All of that is tomorrow’s work. Today she is saying whose side she’s on. I think it could deliver a landslide. I’m delighted.
@BenRossTransit @matthewstoller i don’t think it’s accurate that everywhere the market is competitive for -plexes. technically, it should be. but every jurisdiction has procedural quirks (besides zoning) that serve as barriers to entry. small firms have to be specialists. i’m glad newer DC builders are competing on quality. any new construction restrains price growth, a bit, over time. but are builders competing for share at the expense of price? might they bid down margins? i doubt it.
@BenRossTransit @matthewstoller ( if you are feeling quite masochistic, i’ve recently penned by most exhaustive take on these issues https://drafts.interfluidity.com/2024/06/13/yimboree/index.html )
i really like my fediverse community. i really miss a lot of people, and miss out on discussions i’d like to be part of, that have migrated to BlueSky.
i’d love it if there were some good way to bridge between here and there. i have no idea how tall on order that would be.
@BenRossTransit @matthewstoller Sure. We’re painting in broad strokes. But where exurbs are distinct markets, it’s easier, not harder, for homebuilders to exercise market power. In places with a lot of old, underutilized supply, things get complicated, whether an older unit is plausible substitute for a home in the suburbs depends on a lot on things like crime, the state of the home and the state of neighboring homes.
@BenRossTransit @matthewstoller The key point is that it’s hard to find places where new private supply responds to consistent demand to bring down prices. Austin is perhaps an example, at least in its rental market. But developers and home builders are profit-motivated and cautious. They try to exercise pricing power in a forward-looking way, not to meet demand until price falls to marginal cost. Barriers to entry are high enough they usually succeed.
@BenRossTransit @matthewstoller It’s precisely because they’re substitutes that their price is relevant as well. That is, to support high costs, it wouldn’t be enough to for, say, urban apartment supply to be constrained, if imperfect-but-decent substitute single family home supply were price elastic. And vice versa! If urban apartment supply were price elastic, sitting on suburban land would be much less profitable. 1/
@BenRossTransit @matthewstoller I’m not so interested in a pissing match over what the “main” barrier to price elastic supply is.
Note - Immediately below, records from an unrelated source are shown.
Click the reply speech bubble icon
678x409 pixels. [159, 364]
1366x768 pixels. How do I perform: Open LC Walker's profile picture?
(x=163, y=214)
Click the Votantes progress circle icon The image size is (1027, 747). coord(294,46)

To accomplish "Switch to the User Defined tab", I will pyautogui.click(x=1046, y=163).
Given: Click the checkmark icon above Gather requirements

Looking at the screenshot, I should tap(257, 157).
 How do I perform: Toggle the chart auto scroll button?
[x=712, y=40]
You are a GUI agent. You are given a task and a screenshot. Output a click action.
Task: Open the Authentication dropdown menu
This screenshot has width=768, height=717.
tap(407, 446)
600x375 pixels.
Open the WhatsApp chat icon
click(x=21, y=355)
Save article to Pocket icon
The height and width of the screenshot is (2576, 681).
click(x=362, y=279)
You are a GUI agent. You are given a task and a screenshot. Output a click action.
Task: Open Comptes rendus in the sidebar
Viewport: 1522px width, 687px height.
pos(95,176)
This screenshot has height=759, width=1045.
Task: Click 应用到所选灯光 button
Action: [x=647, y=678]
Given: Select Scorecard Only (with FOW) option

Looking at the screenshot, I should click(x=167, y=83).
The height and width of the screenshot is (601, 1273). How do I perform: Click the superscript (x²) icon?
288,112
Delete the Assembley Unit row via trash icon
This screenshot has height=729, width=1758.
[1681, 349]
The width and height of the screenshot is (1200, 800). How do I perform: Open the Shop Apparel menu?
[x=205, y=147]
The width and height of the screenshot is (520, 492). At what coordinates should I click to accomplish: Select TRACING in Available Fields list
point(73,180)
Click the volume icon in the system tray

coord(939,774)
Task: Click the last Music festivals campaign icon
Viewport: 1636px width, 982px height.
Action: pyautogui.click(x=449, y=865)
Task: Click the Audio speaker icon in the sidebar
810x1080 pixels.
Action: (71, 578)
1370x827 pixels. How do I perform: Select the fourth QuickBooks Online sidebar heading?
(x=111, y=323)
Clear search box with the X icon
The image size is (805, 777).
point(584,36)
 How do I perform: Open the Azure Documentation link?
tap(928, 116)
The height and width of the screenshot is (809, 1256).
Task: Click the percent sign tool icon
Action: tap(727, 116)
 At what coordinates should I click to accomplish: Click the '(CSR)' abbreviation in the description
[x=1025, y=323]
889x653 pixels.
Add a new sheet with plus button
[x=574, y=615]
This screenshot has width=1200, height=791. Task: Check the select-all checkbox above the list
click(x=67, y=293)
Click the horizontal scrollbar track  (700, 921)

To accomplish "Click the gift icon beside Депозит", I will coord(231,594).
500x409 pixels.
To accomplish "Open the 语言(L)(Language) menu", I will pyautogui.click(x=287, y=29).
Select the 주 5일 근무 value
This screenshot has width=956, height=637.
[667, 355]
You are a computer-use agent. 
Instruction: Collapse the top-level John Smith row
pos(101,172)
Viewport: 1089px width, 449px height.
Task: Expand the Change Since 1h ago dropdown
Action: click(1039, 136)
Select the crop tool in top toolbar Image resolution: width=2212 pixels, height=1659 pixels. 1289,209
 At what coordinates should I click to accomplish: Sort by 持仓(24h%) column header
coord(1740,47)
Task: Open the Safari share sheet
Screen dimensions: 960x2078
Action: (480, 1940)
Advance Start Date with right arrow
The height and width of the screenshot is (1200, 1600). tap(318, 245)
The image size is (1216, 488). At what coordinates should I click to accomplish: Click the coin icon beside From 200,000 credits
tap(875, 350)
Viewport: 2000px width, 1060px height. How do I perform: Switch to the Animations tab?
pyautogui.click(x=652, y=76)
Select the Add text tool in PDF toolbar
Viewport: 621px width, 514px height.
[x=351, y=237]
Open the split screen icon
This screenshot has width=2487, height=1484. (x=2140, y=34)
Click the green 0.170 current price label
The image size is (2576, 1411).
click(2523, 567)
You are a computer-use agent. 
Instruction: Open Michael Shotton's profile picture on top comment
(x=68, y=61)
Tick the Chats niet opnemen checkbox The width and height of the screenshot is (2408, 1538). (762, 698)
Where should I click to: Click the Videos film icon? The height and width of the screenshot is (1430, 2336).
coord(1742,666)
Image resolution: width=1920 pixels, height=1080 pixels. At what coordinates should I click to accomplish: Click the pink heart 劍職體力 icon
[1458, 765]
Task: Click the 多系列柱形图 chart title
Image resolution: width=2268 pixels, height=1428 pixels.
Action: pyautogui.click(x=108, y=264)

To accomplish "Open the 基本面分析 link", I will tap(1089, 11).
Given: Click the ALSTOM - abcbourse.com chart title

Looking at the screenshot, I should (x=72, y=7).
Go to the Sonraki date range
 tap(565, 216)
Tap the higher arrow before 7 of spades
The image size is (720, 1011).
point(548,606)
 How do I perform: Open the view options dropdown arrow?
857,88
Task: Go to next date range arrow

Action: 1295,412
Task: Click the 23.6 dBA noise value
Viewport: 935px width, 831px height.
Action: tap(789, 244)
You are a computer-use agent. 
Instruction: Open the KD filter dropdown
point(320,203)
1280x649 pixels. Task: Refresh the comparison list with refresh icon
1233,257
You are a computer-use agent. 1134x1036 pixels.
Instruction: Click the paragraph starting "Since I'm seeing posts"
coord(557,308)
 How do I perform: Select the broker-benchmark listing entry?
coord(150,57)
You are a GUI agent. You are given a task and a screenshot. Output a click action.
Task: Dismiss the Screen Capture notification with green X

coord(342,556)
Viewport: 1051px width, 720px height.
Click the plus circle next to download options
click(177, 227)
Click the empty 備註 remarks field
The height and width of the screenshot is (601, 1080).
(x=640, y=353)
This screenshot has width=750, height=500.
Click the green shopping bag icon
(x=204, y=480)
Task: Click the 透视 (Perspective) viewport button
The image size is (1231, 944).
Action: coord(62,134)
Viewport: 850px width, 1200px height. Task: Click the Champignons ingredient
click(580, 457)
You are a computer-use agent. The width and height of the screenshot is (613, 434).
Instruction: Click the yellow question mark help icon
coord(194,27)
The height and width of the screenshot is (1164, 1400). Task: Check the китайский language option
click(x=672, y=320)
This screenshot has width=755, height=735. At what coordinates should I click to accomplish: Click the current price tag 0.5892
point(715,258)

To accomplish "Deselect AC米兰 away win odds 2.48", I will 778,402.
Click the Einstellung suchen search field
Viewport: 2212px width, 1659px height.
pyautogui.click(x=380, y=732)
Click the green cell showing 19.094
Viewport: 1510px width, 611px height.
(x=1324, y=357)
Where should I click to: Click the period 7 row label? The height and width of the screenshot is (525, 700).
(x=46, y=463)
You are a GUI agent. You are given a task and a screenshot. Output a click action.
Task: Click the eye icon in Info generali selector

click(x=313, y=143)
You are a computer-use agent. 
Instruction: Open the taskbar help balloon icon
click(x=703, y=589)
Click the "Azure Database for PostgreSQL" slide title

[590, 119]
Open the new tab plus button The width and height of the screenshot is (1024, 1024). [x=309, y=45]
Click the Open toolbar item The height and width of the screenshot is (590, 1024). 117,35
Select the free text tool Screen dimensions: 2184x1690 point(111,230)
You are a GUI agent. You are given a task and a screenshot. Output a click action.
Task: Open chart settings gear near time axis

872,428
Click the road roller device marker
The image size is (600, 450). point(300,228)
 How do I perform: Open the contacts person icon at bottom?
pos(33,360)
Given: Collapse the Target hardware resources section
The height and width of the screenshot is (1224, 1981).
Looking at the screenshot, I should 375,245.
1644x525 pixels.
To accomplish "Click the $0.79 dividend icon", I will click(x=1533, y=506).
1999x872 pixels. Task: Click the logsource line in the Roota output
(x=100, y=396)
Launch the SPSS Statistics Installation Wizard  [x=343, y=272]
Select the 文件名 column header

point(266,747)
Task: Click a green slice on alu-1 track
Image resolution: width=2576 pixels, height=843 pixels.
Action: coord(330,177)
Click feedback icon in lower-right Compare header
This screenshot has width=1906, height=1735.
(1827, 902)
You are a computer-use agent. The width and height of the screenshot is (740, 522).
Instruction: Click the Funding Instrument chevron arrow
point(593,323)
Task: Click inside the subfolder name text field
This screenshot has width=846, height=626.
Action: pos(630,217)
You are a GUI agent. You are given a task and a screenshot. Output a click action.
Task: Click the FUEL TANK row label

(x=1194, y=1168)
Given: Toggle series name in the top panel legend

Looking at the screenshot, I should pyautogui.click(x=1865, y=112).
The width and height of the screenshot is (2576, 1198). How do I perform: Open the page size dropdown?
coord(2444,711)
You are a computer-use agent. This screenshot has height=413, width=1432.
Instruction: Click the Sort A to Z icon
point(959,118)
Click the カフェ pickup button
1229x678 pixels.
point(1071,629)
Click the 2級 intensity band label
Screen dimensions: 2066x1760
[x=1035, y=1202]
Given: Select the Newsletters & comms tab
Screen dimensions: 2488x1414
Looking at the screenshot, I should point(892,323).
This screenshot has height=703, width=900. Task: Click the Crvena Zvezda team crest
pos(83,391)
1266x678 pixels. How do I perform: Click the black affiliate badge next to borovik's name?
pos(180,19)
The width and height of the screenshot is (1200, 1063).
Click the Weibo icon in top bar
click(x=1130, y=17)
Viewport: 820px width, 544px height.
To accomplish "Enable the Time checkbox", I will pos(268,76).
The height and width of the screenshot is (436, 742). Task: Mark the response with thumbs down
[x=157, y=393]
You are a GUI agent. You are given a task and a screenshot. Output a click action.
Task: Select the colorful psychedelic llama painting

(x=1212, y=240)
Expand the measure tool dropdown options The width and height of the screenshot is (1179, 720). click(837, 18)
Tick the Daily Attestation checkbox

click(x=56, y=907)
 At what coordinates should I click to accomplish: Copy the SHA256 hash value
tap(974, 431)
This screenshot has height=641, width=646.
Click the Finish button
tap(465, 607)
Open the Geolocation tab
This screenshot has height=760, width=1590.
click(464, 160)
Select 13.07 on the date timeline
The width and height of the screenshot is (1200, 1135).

I think the way to think about it is a wide variety of actors, from incumbent homeowners to the most prodigious suppliers of new homes, have a strong interest in preventing price elastic supply of homes, and all dutifully do their part. 2/
@BenRossTransit @matthewstoller I doubt national home builders “coordinate” tacitly or otherwise with “NIMBY” incumbents, urban or suburban. But each party doing the naive thing of resisting pr putting a high price on new supply is a Nash equilibrium — as long as everybody else is doing it, it’s the best thing to do for everyone (except buyers, of course). 3/
@BenRossTransit @matthewstoller It’s an easy equilibrium to find and sustain —each subsector acts like there are no substitutes to worry about, acts like they alone have pricing power, then collectively they do as long as no subsector defects and goes for quantity rather than margin. US housing has fallen into and put a moat around a lucratively sluggish groove. /fin
@wim time value means a lot more now than it did a few years ago when interest rates were very low. if pulling films like this is a new thing, that would make some sense.
“In 2005, when D.R. Horton sold a record number of homes, it made $1.47 billion. In 2023, when it built roughly half as many, its profit was a little over three times as high, or $4.7 billion. And this dynamic isn’t because it focused on the high end, its overall market share was twice as high in 2023!” @matthewstoller https://www.thebignewsletter.com/p/its-the-land-stupid-how-the-homebuilder
@wim if there is, i’d like to read it!